Lesson 5: The Power of Being in the Right Place at the Right Time
🏀 Shaquille O’Neal – Shaq accidentally made one of the best investments of his life. He was in a hotel lobby when a VC walked in with his grandkids, who instantly recognized Shaq. He entertained them while that VC was in a meeting. That VC just happened to be Ron Conway. The conversation turned into an invitation to invest in the Series A of a cool new tech company. Google. His investment would be worth hundreds of millions of dollars today if he held on.
🏠 Susan Wojcicki – She wasn’t a tech mogul or investor. She was a marketing manager renting out her garage for extra cash. Google’s first "office" was in her garage. By pure proximity, she got to know the founders, joined as employee #16, and later became CEO of YouTube.
✍️ Jeff Bezos – Before Amazon became a trillion-dollar empire, Bezos personally invested $250,000 into Google’s seed round. No official reason was ever disclosed, but it’s rumored he recognized how much traffic Google was already sending to Amazon. His stake today would be worth over $6 billion.
✅ Takeaway for Physicians:
You never know where your next great investment will come from.
Be in the room where things happen. That might mean attending AI and tech conferences, joining founder meetups, or connecting with health tech accelerators.
Bonus Story: The Persian Rug Salesman Who Became an Angel Investing Legend
🛋 In the late ‘90s, Iranian immigrant rug shop owners sold luxury carpets in downtown Palo Alto. They began to notice a lot of their customers were tech millionaires and billionaires.
Despite not knowing anything about tech, they decided to invest in the people they met, sizing up their brilliance when they would come to buy rugs.
Instead of just selling rugs, they started writing small angel investment checks.
Another Iranian immigrant, who was working at a car wash in the area and still had very poor English, applied for a job with them. Despite no sales experience, they gave him a chance. He proved to be a great salesman and an even better judge of people in the investment game.

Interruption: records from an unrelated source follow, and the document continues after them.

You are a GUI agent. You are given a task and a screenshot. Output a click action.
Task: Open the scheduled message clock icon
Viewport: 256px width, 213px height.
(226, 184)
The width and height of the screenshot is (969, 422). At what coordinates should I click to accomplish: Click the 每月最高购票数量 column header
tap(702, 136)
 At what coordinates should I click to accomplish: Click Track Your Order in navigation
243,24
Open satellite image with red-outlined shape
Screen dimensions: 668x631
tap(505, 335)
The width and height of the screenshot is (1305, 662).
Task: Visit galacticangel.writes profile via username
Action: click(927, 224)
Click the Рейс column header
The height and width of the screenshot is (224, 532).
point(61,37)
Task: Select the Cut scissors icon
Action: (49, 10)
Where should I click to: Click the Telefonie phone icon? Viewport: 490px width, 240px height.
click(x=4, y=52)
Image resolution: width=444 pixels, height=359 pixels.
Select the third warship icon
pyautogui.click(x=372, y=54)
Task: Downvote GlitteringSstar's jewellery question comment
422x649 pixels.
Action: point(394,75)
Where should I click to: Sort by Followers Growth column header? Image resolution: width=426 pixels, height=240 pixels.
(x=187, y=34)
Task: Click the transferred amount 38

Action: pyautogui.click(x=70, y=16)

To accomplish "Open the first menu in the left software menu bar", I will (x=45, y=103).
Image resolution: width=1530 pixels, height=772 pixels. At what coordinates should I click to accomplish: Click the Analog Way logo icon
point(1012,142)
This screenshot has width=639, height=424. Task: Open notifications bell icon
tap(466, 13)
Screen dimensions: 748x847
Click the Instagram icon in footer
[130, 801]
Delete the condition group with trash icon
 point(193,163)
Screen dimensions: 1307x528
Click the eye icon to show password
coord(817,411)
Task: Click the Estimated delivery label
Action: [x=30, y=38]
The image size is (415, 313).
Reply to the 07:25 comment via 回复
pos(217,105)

Although the rug salesmen didn’t invest in Google, whose first real office was 2 blocks away, they ended up becoming some of the most successful early investors in Silicon Valley. They backed some of the biggest companies, including Paypal and Android.
The shop owner ended up creating Plug and Play Center, a popular startup accelerator and network hub, and his star employee created Pear VC, one of the top early-stage VC firms.
✅ Takeaway for Physicians:
Startup investing doesn’t require being a tech genius. It requires access to builders.
If a rug salesman can turn casual conversations into life-changing investments, imagine what physicians, with deep industry knowledge, can do.
Why This Matters Now
Google’s early investors weren’t hedge fund billionaires.
They were professors, engineers, and entrepreneurs who recognized an emerging wave before others did.
Right now, the next big wave is AI in healthcare.
Physicians have a rare window to invest in the tools that will reshape medicine.
Most of these startups will fail. But we may get the next Google of healthcare.
Final Takeaway: How to Start Seeing the Best Deals Before Everyone Else
✅ Get in the right rooms – Join tech-physician groups, AI accelerators, and startup events.
✅ Invest in founders, not just ideas – Bet on people with grit, speed, and agency.
✅ Start small but diversify – A $10K investment in the right startup can return 100x.
✅ Offer value beyond money – Helping founders navigate healthcare can get you into top deals.
And most importantly, don’t wait until everyone else sees the opportunity. By then, it’s too late.